- [Problem to solve]:
Copy word for word the section of the blog post about the 2012 summer storms that begins with the words "1. I was gratified" and ends with "to my knowledge.".

Monday, July 2, 2012

Surviving the Great Summer Storms of 2012

What a week it has been! Thunderstorms knocked out power for about a half million homes in our area, and the power companies are estimating it will be the end of the week before power is restored to everyone affected.  We lost a lot of beautiful old trees all across the region. The picture above is taken from Dr. Rykman's front yard looking across High Street towards the Sheriff's office and the Court House.  Briarwood is running on generator power, which means that we can have the freezers on, or the water, but not both.  Storms always slow me down a bit, and call me to notice the things around me that really do matter, and now I am pleased to pass them on to you.
1. I was gratified to see how polite and helpful everyone has been here in our town of Lancaster.  Neighbors go out of their way to help each other, and even with all of the traffic signals out, people wait their turns patiently at intersections and in fuel lines at the gas stations.  There have been no reports of looting or angry confrontations anywhere in our county to my knowledge.
2. With all of the electricity going to freezers and the well, we spend our late afternoons and evenings sitting on the back porch in the sultry 90 degree heat reading and laughing with our Dominican and Puerto Rican friends the Macanudos and the Bacardis.  With dogs draped everywhere, and the day fading, the setting lends itself to noticing more of the world around us.  The Monarch butterflies have returned and now flutter with their friends the Sulphers and the Whites around the over-tall clover under the great apple tree.  Hummingbirds zig and zag between feeders.  The crash of a deer down in the woods, or the flash of a chipmunk or squirrel  occasionally stirs the dogs to action, except for faithful old Pat, the white hound, who is just too old and too hot to be bothered by the antics of terriers a quarter or half his age.  Even in the heat of the day, the tree tops sway lazily in the breeze, and the soft enchantment of the wind chimes eases the sticky discomfort.  I daresay such beauty is always around us, and what a shame we miss so much of it because we imagine ourselves to be too important or too busy to take the time...

[Stored records]
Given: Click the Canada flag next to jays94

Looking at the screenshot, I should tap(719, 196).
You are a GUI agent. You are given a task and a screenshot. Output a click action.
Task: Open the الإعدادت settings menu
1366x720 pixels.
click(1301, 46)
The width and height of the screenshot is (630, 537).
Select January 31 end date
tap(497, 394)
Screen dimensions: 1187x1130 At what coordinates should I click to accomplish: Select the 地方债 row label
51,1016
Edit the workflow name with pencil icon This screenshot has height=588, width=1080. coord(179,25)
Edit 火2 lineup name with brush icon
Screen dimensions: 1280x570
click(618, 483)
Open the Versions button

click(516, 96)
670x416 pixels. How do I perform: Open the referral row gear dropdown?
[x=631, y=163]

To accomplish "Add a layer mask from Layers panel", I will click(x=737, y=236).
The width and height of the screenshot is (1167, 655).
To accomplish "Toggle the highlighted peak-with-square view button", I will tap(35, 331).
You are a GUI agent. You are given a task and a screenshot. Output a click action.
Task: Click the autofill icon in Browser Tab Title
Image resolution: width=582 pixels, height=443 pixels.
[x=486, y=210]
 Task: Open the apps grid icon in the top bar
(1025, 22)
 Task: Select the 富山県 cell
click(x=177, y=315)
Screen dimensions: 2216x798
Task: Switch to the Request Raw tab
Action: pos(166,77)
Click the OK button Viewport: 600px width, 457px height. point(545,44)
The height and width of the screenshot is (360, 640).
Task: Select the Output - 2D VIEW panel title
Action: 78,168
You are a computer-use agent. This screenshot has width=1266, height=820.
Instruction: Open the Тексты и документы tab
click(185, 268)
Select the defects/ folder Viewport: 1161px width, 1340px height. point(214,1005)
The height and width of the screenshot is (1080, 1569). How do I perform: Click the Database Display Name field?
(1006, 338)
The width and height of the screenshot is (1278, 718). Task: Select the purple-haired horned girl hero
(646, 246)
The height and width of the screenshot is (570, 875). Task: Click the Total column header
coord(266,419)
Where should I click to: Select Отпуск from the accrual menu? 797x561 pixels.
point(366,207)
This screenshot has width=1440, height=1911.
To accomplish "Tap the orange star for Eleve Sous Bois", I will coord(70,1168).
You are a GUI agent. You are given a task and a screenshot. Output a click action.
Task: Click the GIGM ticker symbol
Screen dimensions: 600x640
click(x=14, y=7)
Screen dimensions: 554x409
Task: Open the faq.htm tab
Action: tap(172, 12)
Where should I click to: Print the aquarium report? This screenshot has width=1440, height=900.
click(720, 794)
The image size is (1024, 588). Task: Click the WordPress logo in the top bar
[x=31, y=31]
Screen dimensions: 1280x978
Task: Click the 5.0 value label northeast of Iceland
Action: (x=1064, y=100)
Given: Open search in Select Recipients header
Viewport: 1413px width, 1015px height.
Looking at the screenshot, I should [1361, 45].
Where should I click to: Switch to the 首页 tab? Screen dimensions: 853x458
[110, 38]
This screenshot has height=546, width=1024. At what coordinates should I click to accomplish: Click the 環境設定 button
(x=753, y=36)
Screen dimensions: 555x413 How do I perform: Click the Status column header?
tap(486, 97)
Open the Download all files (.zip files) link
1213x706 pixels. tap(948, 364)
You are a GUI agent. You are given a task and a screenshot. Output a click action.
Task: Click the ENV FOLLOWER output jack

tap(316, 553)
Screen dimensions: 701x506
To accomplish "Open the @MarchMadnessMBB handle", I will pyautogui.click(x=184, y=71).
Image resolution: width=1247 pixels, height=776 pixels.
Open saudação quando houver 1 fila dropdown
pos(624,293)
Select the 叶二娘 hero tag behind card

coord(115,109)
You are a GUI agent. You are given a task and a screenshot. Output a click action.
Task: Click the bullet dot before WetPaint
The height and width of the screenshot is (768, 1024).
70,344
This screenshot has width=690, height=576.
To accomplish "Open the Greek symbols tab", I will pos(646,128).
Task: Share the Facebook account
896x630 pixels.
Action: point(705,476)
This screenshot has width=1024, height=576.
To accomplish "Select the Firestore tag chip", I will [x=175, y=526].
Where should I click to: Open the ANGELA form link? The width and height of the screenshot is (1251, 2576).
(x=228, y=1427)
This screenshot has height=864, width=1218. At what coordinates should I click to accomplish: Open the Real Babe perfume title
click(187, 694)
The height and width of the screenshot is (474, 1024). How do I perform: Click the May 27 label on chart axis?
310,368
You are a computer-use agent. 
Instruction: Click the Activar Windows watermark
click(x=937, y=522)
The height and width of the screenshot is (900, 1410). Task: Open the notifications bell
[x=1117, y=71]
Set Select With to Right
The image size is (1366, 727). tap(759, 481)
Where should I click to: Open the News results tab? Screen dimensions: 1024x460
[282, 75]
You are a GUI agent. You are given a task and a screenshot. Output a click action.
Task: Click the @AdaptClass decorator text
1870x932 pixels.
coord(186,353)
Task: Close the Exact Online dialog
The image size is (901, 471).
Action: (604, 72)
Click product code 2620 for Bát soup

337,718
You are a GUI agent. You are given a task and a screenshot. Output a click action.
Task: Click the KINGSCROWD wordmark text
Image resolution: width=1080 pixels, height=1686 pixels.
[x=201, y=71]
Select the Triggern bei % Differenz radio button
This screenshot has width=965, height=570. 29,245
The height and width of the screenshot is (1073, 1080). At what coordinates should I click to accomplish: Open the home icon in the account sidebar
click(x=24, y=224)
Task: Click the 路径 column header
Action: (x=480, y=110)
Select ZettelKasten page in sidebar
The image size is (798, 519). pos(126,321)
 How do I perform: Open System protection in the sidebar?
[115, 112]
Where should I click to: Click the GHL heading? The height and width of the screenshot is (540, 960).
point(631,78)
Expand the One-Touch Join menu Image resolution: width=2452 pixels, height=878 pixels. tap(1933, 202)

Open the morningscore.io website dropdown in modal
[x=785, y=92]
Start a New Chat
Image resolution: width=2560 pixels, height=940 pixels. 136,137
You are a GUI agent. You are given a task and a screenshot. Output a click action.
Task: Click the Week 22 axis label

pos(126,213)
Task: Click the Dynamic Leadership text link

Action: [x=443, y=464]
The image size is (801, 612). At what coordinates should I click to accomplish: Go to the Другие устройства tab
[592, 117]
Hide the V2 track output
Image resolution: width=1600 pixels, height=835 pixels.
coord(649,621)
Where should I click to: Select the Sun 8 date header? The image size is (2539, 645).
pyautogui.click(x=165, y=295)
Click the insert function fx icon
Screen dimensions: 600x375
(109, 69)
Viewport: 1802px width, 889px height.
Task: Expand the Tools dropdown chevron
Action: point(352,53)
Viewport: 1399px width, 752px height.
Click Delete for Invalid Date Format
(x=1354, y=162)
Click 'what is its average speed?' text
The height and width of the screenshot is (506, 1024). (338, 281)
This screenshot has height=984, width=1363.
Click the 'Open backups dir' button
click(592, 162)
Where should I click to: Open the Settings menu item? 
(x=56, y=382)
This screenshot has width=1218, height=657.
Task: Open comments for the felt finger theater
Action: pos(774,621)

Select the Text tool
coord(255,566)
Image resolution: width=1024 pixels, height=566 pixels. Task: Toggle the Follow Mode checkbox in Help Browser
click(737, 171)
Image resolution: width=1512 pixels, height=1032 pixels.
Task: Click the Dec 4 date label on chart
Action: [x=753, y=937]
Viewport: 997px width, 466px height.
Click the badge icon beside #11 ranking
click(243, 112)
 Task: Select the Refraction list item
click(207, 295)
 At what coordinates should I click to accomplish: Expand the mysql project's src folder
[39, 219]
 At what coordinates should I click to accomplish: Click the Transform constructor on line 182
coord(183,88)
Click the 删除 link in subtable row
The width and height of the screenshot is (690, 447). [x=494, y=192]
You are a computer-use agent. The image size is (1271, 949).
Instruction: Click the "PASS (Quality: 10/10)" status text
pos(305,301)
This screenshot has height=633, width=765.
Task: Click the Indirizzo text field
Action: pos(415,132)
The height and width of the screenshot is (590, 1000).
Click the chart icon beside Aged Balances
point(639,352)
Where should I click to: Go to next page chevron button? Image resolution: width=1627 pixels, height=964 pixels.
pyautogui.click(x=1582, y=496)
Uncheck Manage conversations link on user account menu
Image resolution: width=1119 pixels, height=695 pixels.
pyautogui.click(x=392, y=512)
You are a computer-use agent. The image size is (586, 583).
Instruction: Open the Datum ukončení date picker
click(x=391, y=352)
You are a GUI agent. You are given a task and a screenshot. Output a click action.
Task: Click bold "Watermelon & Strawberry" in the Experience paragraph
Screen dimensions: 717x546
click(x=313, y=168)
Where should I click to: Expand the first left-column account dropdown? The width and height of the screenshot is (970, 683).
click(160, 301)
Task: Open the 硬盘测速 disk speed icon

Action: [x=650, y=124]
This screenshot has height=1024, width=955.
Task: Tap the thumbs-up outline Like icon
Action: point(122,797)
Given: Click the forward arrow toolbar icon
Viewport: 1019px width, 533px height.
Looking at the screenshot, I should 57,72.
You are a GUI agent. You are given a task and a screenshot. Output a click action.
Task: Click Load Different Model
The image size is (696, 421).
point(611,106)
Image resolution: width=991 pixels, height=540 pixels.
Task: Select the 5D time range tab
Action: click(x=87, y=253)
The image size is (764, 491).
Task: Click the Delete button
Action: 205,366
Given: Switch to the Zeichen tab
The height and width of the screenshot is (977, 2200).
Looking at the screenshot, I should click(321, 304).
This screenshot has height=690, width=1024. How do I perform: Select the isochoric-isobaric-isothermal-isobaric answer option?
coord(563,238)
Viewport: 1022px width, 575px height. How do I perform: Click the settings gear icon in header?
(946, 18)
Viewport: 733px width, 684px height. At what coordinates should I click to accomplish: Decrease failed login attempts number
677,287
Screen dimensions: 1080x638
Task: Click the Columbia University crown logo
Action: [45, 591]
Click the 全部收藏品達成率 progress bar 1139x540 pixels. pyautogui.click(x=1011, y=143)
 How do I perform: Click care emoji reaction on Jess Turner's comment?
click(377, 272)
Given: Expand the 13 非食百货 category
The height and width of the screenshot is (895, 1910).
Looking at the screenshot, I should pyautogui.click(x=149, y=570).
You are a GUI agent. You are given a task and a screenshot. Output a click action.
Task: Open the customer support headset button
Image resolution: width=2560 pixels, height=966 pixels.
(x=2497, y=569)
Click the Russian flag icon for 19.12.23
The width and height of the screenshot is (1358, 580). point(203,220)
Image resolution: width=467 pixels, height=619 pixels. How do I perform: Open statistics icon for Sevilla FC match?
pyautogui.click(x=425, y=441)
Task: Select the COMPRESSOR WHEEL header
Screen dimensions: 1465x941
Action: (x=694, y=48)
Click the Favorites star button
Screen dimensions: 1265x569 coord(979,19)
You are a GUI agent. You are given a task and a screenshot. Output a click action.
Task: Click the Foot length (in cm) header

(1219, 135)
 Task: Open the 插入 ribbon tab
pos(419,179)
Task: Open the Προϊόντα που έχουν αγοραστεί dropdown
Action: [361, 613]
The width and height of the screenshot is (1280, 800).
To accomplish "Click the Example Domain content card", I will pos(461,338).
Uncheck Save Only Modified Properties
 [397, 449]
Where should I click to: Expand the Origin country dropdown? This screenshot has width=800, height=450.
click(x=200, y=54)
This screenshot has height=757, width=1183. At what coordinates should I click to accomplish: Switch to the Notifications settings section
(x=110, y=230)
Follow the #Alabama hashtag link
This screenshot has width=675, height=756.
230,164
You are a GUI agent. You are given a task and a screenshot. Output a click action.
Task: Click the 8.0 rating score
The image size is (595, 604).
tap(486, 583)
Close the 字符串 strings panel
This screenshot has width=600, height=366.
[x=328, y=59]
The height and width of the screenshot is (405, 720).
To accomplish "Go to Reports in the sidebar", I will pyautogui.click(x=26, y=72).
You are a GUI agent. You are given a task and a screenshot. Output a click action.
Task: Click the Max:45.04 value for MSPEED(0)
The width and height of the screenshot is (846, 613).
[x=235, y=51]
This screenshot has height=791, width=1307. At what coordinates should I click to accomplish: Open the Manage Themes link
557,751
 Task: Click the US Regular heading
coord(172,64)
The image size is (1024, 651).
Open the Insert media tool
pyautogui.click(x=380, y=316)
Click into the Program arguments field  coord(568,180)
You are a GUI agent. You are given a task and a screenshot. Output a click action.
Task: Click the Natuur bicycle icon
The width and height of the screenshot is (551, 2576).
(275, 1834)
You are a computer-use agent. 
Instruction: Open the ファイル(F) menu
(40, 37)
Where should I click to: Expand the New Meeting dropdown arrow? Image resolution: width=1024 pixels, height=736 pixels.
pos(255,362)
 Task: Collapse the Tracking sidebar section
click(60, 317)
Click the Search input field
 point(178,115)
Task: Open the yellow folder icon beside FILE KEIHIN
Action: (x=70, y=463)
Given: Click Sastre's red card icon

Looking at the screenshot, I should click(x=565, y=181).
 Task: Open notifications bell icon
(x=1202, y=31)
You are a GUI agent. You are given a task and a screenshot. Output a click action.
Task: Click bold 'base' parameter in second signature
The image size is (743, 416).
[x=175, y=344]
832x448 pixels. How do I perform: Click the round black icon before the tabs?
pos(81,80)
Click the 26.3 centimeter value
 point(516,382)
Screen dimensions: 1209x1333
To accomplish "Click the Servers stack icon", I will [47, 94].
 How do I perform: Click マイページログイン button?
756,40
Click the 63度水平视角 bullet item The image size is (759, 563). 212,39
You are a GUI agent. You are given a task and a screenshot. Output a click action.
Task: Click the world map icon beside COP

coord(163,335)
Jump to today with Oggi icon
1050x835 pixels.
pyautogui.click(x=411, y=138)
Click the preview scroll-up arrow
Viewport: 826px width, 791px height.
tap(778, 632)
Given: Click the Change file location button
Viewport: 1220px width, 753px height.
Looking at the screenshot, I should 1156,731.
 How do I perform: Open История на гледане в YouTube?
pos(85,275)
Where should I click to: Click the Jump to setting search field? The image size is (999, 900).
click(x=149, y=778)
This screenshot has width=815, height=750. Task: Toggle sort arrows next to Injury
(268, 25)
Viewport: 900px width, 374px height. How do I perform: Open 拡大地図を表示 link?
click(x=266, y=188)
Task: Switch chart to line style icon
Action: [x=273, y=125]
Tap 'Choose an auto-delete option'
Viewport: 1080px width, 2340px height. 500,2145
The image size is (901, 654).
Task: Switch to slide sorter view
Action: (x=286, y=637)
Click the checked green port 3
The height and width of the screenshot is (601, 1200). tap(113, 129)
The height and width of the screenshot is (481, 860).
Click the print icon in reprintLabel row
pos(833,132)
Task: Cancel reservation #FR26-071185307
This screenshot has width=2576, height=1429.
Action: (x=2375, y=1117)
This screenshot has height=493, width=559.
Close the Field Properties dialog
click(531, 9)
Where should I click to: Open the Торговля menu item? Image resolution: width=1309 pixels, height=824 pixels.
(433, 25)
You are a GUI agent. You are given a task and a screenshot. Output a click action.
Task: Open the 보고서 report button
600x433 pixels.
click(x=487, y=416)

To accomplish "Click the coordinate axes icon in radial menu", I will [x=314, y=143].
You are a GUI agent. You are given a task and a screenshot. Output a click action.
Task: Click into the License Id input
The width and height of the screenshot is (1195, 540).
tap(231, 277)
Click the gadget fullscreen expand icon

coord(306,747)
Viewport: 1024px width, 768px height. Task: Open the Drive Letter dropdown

- [Completed task]:
1. I was gratified to see how polite and helpful everyone has been here in our town of Lancaster.  Neighbors go out of their way to help each other, and even with all of the traffic signals out, people wait their turns patiently at intersections and in fuel lines at the gas stations.  There have been no reports of looting or angry confrontations anywhere in our county to my knowledge.